Srinivas further identifies three fundamental traits of the process: it is a group process not strictly applicable to individuals; it is a long and protracted one, some times taking generations to meet the target; and finally it is unhelpful for the untouchable groups below the ritual barrier of pollution.17 Besides, a minimum of economic and political power is also needed for the caste to move up (Andre Beteille 120) By implication this means that Sanskritisation as a concept is not applicable to movement in the secular status hierarchy. It becomes operational only when an intermediate caste after gaining economic and political mobility attempts at corresponding change in the ritual hierarchy. In other words it is only useful for a caste whose economic or social rank has improved and is therefore out of place with its low ritual rank and through Sanskritisation that is also raised (Lynch 11). Here it is also worthwhile to remember that Sanskritisation accepts the legitimacy of the caste system. Social mobility takes place only within its parameters and not outside it. Viewed thus, it does not lead to any structural change.

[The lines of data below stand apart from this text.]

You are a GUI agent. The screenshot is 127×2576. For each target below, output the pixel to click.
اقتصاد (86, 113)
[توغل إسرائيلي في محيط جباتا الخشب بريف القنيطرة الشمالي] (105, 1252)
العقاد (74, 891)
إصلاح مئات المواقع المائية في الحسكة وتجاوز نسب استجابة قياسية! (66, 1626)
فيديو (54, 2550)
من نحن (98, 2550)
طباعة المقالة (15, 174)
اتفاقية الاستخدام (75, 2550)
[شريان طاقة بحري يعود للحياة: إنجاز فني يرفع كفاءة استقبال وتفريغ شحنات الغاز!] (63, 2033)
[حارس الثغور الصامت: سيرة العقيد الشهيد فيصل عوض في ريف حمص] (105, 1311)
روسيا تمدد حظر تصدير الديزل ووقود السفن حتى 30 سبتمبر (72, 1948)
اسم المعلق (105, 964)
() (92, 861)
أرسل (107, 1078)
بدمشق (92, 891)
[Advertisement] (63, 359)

In retrospect, it could be seen that though Reference Group Theory and Sanskritisation help a great deal in analysing the process of social mobility, still both leave a lot of ground uncovered. The consequence of a failed attempt at mobility— for instance a person who lacks social acceptance— best illustrates this point. In this case there is no congruence between the achieved status and accorded status. This may create disillusionment in him. Neither of the theories is equipped to meet such contingencies with the result that one is forced to seek the support of other theories. Homans’ Theory Of Status Congruence, Oscar Lewis’ Culture of Poverty, Milton Gordon’s Ethclass and Paranjpe’s Ethnocentric and Contra-identification are some useful theoretical and conceptual categories in this regard.
A person who feels status discrepancy is an aggrieved person. He is anxious about his slot in the society. Homans seeks to explain this in terms of status congruence/incongruence and status anxiety (Homans 98). He has developed his theory in the specific context of acquired statuses in a work organisation (Nandu Ram 27) Congruence (inness) between statuses creates satisfaction whereas incongruence (outness) between them breeds anxiety. To Homans, for the person concerned inness is the symbol of distributive justice and the contra position that of injustice (Homans 168 ).

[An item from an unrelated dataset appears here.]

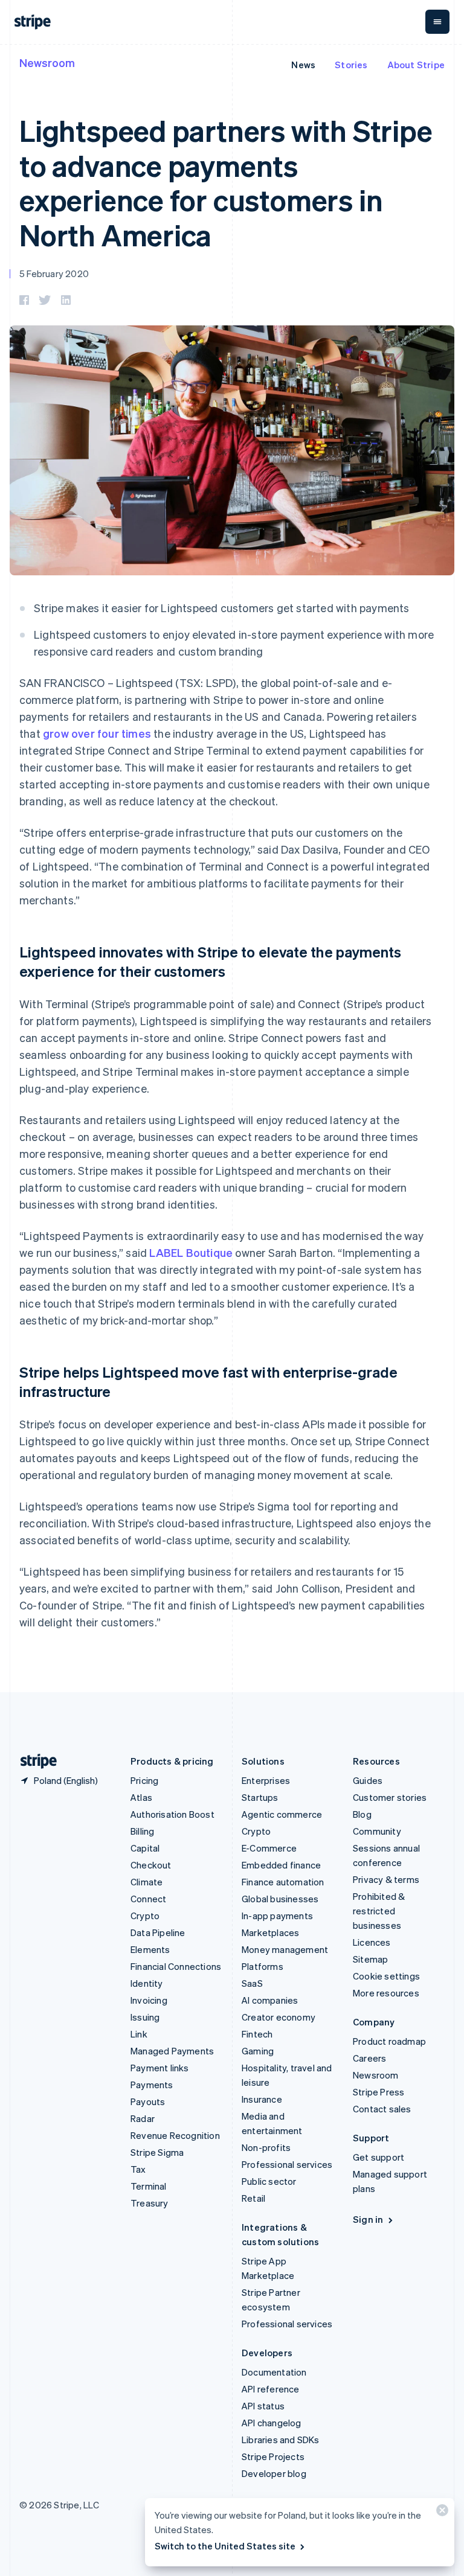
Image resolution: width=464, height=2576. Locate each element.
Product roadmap (389, 2041)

The consequence of status incongruity for a person also needs investigation. Any one of the following situations unfolds in such an eventuality: one may resign to one’s fate and progressively get alienated. Oscar Lewis terms this as culture of poverty. He uses it in the context of a class stratified and highly individuated capitalist society and considers it as ‘an effort to cope with the feeling of hopelessness and despair which develop from the realisation of the improbability of achieving success in terms of the values and goals of the larger society. 18 The second situation is a little bit complex. Needless to repeat, a person lacking in social acceptance is the one who attains mobility in the achieved status but wanting in mobility in the accorded status. This means he had already moved away from his primary membership group (in-group) but denied access to the group of destiny (out-group). He thus remains suspended between the two. In such a contingency he might be forced to interact with his ethnic-class group i.e., those members of his ethnic/caste group belonging to the same class status as his. Here one finds a new group emerging at the confluence of class and ethnicity/caste. Milton Gordan calls this Ethclass. According to him:
|With a person of the same social class but of a different ethnic
group one shares behavioural similarities but not a sense of
peoplehood. With those of the same ethnic group but of different
social class one shares the sense of peoplehood but not behavioural
similarities. The only group which meets both these criteria are
people of the same ethnic group and same social class.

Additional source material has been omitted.